● TASK TO COMPLETE
Retype the lines below word for word, from the line containing "Task: Switch to the 弹性云服务器 控制台 browser tab" through the end of the records.

● ENTRIES
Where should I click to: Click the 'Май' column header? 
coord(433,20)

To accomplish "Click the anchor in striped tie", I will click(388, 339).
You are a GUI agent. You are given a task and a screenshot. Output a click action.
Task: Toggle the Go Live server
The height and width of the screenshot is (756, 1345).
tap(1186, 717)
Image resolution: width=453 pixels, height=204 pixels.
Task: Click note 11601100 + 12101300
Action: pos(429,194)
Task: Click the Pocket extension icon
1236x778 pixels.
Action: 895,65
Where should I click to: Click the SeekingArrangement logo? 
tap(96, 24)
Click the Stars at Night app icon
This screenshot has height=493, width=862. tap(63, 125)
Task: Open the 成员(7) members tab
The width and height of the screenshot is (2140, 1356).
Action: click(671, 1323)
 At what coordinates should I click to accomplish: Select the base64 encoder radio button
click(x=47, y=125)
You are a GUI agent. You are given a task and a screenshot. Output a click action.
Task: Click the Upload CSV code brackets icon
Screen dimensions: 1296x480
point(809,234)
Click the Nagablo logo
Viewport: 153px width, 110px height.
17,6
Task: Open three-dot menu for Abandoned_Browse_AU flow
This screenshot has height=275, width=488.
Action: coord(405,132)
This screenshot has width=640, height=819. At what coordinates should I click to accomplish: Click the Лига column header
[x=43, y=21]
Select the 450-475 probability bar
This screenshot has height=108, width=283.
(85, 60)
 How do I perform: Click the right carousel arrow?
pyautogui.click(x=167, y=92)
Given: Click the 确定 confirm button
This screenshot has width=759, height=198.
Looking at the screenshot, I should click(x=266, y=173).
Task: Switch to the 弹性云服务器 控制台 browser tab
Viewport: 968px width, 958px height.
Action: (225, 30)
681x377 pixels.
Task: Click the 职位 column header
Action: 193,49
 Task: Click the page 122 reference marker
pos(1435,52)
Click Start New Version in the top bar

● TASK ANSWER
Task: Switch to the 弹性云服务器 控制台 browser tab
Viewport: 968px width, 958px height.
Action: (225, 30)
681x377 pixels.
Task: Click the 职位 column header
Action: 193,49
 Task: Click the page 122 reference marker
pos(1435,52)
Click Start New Version in the top bar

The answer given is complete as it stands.